WHAT TO PRODUCE | From the processor investment problem, extract verbatim the passage that opens with the words containing "2. What is the" and closes with "terminal cash flows.".
┌─ TEXT SEGMENT
Question
X Company is considering a new processor that costs $150,000. Shipping and setup costs for the new processor are estimated to be $15,000. Xs working
X Company is considering a new processor that costs $150,000. Shipping and setup costs for the new processor are estimated to be $15,000. Xs working capital requirement is expected to increase by $17,000 when the new processor begins operation and is expected to be fully recoverable at the end of the project. The new processors useful life is expected to be 5 years and its salvage value at that point is estimated to be $60,000. The new processor is being depreciated using a 5-year ACRS life. Assume a tax rate of 35% and a cost of capital of 12%. Estimated incremental revenues and incremental cash operating expenses for the new processor before tax for each year are shown in the table below.
Year | Incremental Revenue | Incremental Cash Operating Expenses | ACRS Depr. % |
1 | $87,000 | $23,000 | 15 |
2 | $82,000 | $25,000 | 22 |
3 | $93,000 | $30,000 | 21 |
4 | $87,000 | $23,000 | 21 |
5 | $88,000 | $29,000 | 21 |
1. What is the cost of the initial outlay?
2. What is the book value of the new processor at the end of Year 3?
3. What is the total after-tax cash flows in Year 5? Total means incremental cash flows plus terminal cash flows.
└─
┌─ EXERCISE DATA
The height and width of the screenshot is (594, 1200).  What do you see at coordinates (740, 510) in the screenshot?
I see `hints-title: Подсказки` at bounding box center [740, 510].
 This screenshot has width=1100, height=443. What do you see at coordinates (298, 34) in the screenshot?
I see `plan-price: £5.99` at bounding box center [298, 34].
└─
RESPONSE BOX |
2. What is the book value of the new processor at the end of Year 3?
3. What is the total after-tax cash flows in Year 5? Total means incremental cash flows plus terminal cash flows.